| Your assignment |
Filter this material down to the lines that hold "computer", copying each one.

| Exercise data |
◇ ◇ ◇ ◇ ◇

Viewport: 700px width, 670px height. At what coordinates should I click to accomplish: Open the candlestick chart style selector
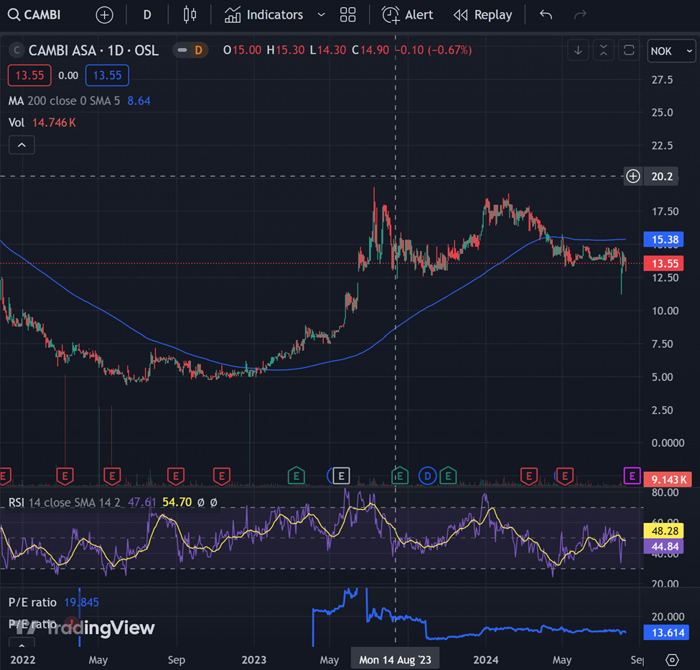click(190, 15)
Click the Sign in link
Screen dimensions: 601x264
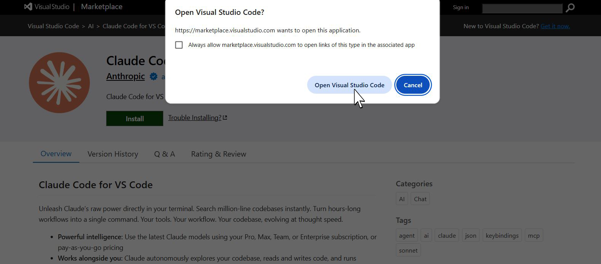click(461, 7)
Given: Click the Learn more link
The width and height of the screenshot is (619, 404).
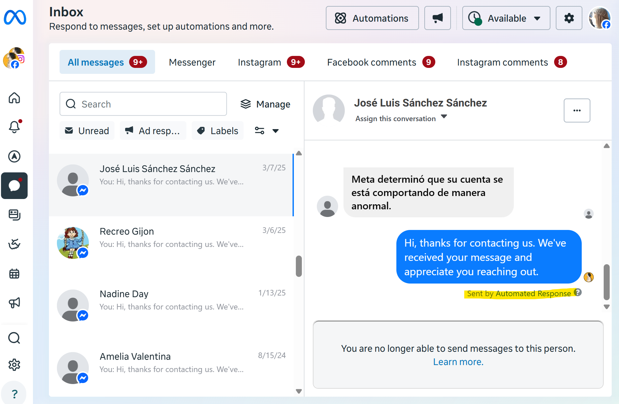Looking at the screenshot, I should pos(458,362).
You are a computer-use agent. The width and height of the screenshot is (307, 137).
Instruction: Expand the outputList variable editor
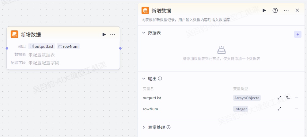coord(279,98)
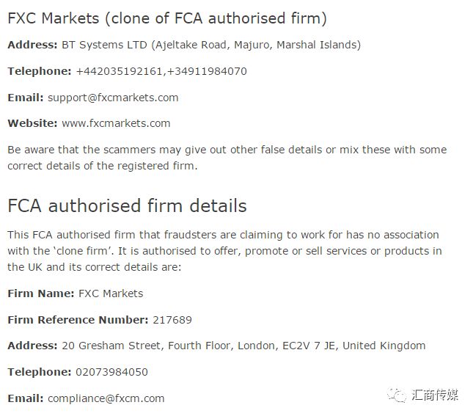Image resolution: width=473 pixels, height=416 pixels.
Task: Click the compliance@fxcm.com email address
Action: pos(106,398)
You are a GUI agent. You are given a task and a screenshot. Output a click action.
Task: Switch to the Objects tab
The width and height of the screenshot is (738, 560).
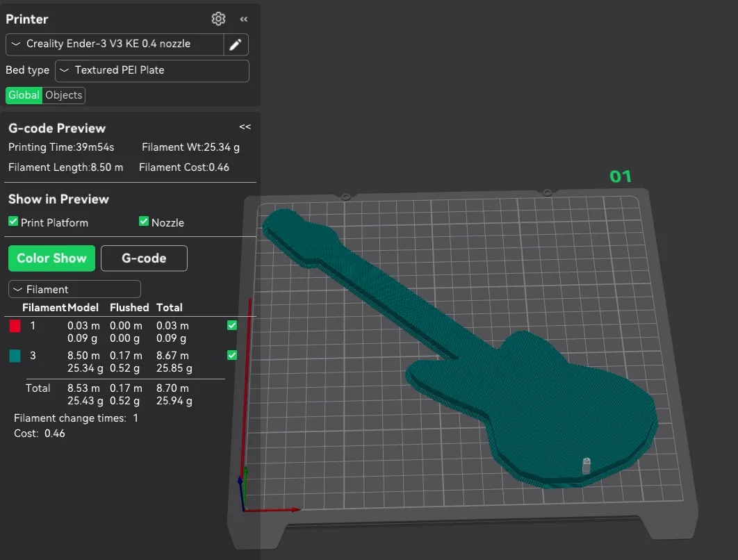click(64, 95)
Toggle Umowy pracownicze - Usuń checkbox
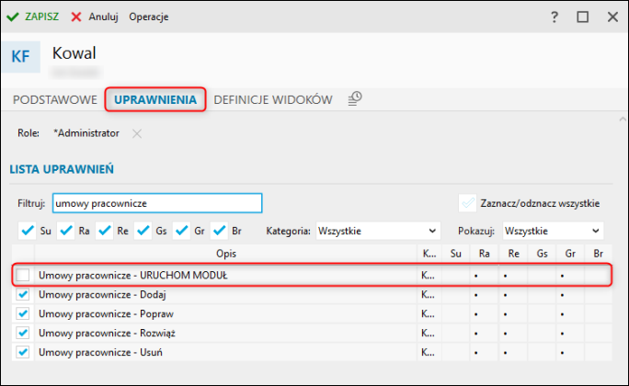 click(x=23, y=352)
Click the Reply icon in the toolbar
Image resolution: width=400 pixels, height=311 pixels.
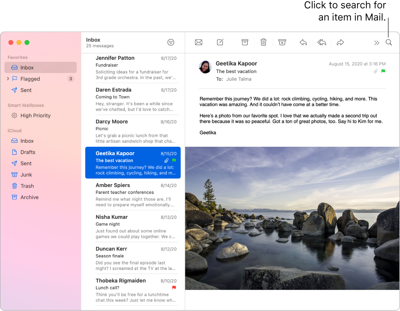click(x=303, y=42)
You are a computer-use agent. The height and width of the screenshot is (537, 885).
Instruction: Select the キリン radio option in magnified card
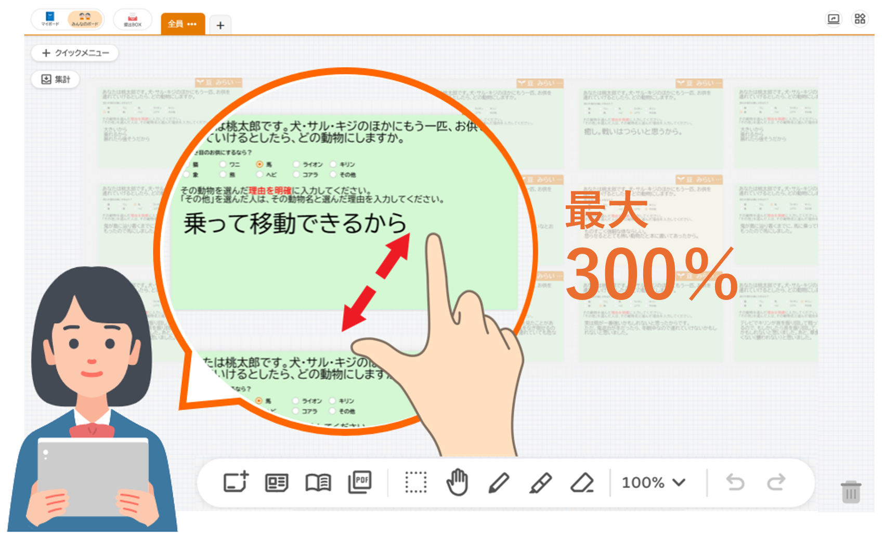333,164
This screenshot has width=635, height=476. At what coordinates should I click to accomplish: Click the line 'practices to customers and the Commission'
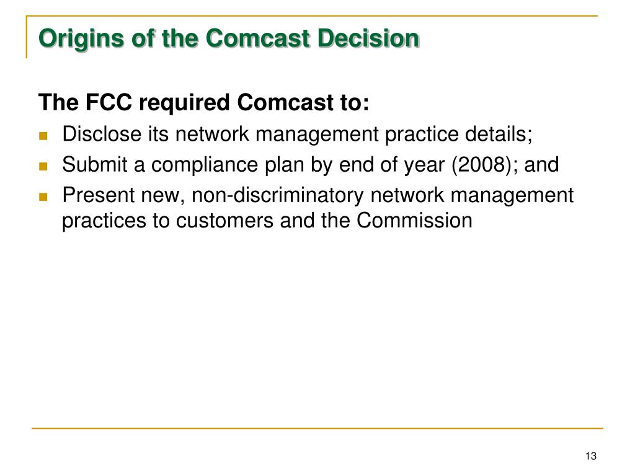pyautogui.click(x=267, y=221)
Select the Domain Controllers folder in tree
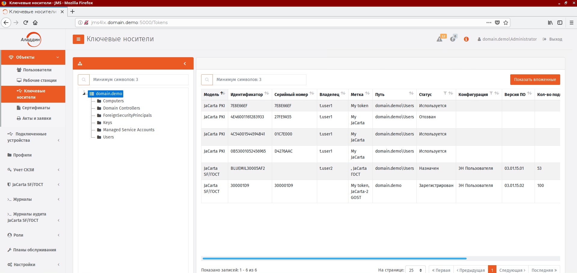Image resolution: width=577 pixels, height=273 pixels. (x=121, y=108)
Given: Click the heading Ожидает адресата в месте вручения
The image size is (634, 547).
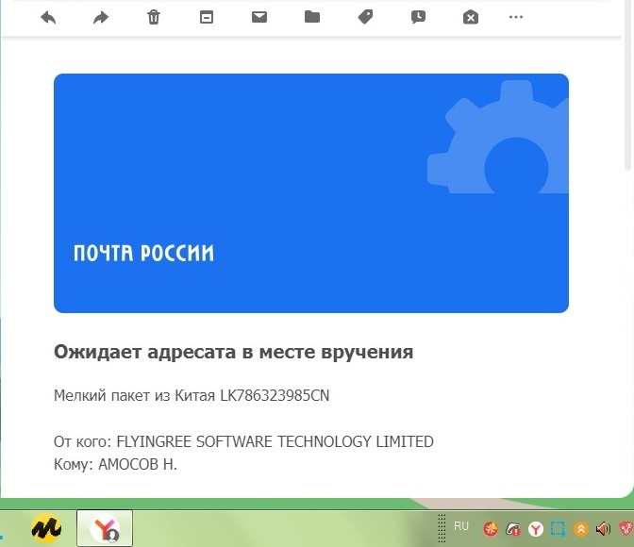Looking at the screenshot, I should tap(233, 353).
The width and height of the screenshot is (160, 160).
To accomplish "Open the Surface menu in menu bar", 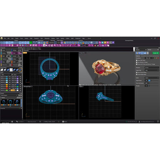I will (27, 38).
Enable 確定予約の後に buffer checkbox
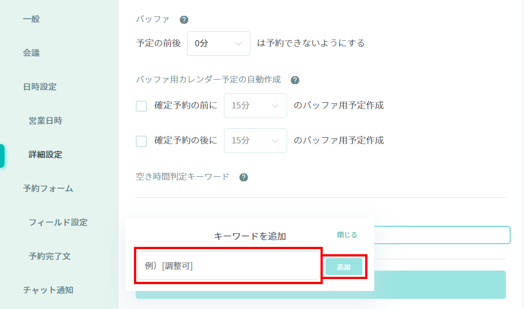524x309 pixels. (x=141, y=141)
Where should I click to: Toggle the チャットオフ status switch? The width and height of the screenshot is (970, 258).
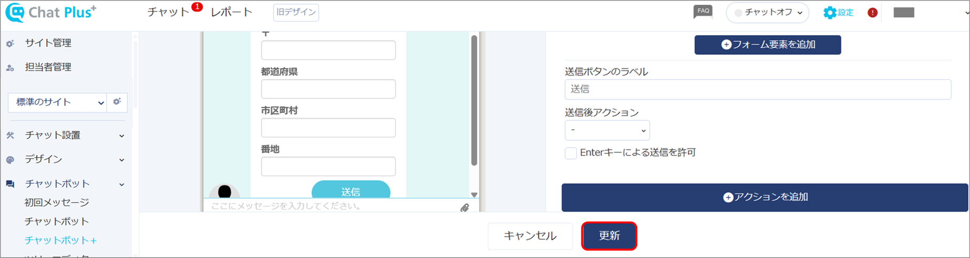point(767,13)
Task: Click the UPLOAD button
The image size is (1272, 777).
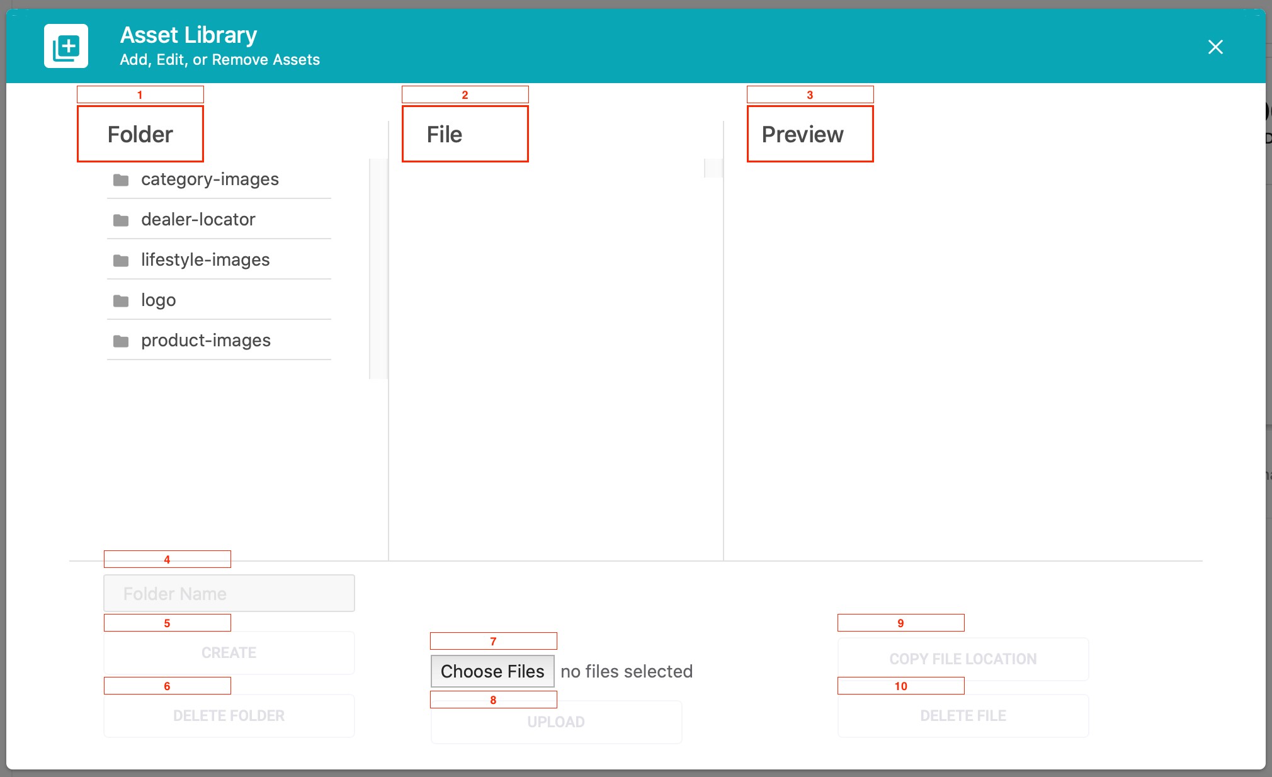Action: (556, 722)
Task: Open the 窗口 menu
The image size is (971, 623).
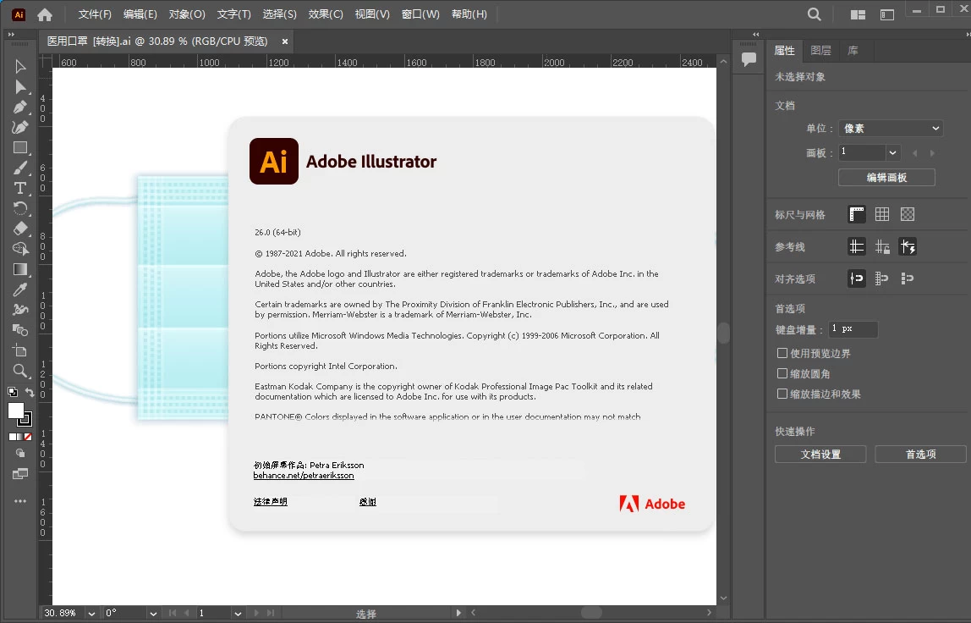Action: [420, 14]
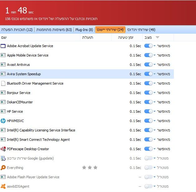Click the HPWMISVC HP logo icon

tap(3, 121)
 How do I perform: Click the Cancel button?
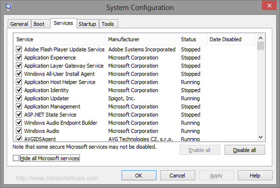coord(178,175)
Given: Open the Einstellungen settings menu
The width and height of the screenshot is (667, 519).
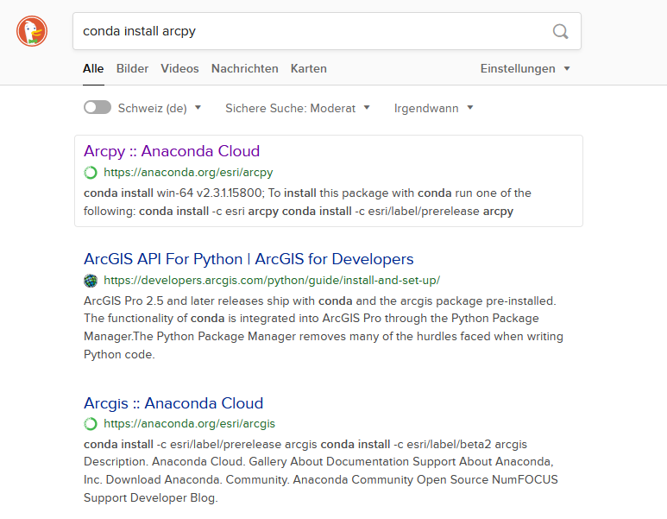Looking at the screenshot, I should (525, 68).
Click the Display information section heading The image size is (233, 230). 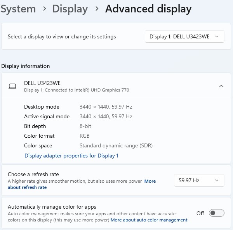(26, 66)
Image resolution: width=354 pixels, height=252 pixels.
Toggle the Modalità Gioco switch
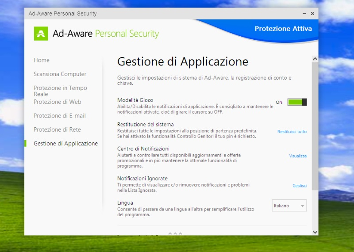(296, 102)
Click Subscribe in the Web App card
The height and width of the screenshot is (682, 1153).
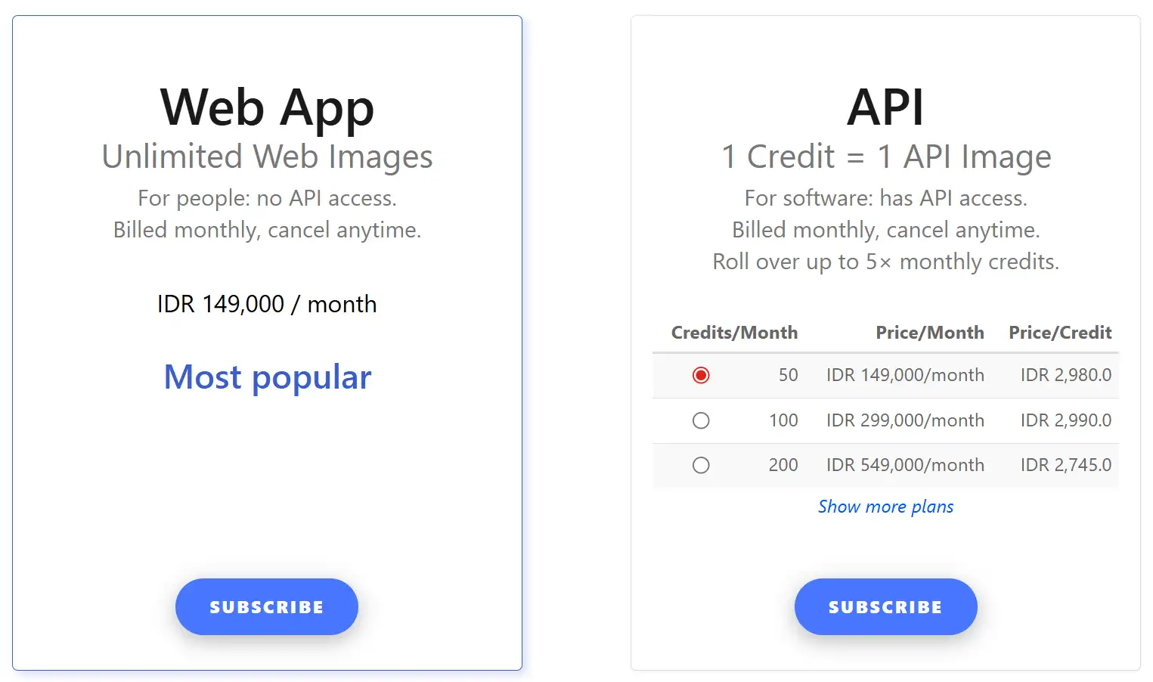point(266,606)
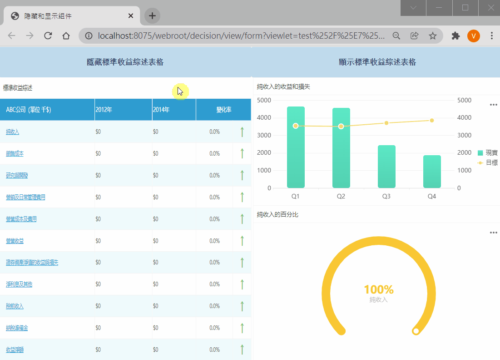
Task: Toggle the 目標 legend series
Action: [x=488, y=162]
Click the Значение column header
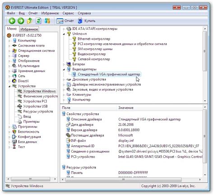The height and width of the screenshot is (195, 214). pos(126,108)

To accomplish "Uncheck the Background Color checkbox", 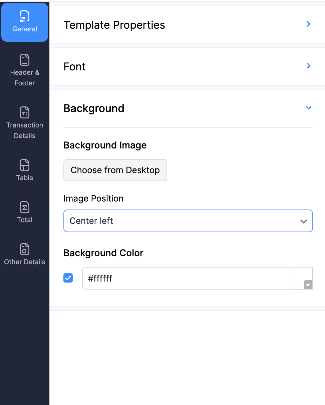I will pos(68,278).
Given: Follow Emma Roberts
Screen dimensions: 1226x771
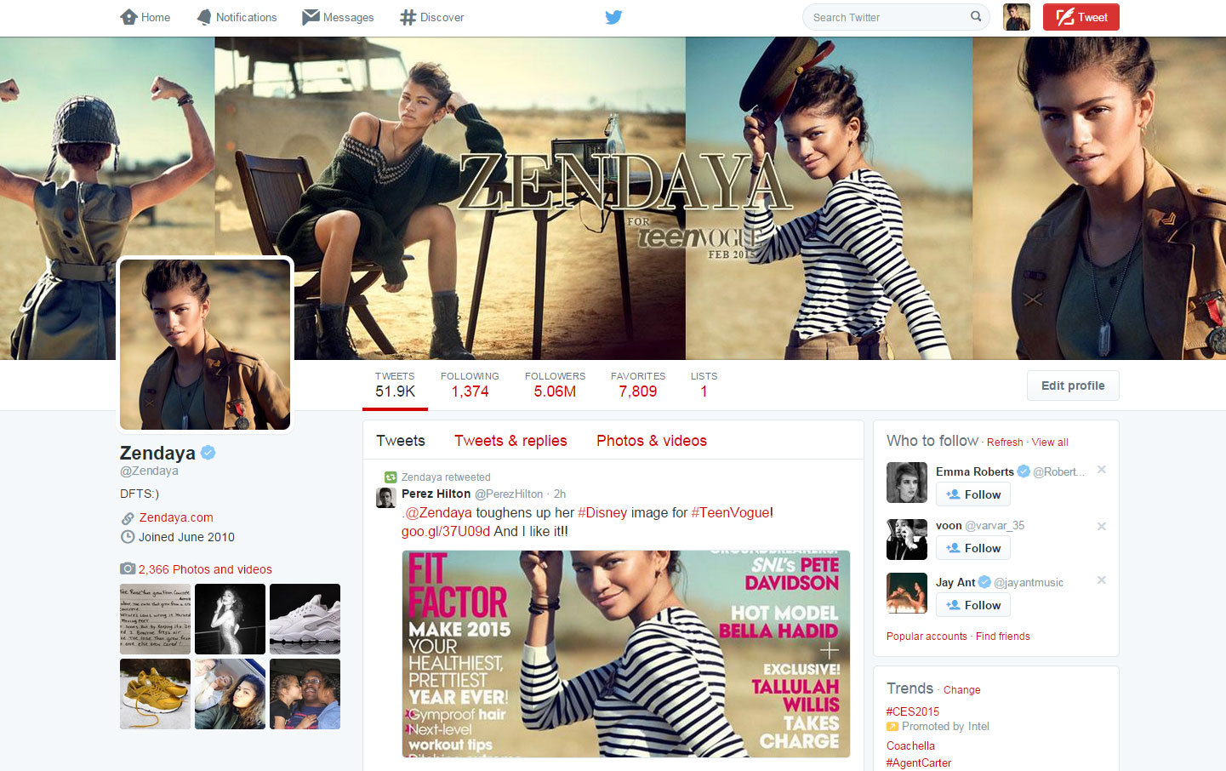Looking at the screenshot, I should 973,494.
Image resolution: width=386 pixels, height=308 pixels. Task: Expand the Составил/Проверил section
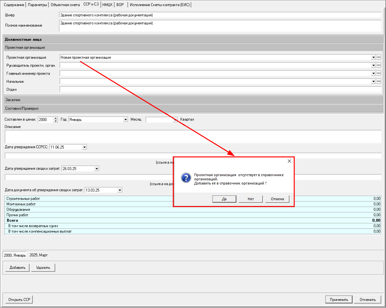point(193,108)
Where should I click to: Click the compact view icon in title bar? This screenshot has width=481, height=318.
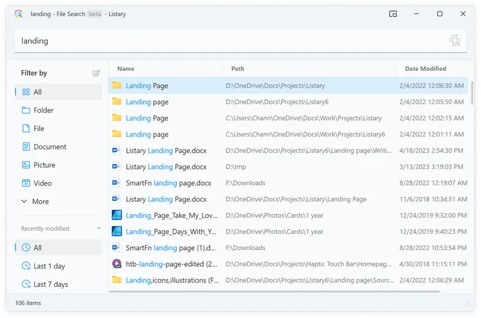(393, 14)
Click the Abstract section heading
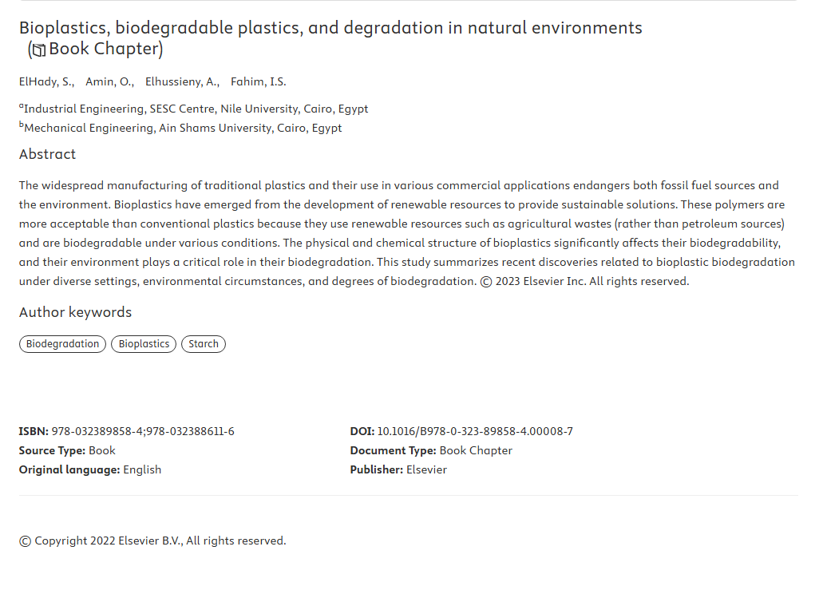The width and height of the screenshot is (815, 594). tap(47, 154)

◇ ◇ ◇ ◇ ◇

| Answer to this exercise |
You are a computer-use agent. The width and height of the screenshot is (307, 137).
You are a computer-use agent. The height and width of the screenshot is (537, 885).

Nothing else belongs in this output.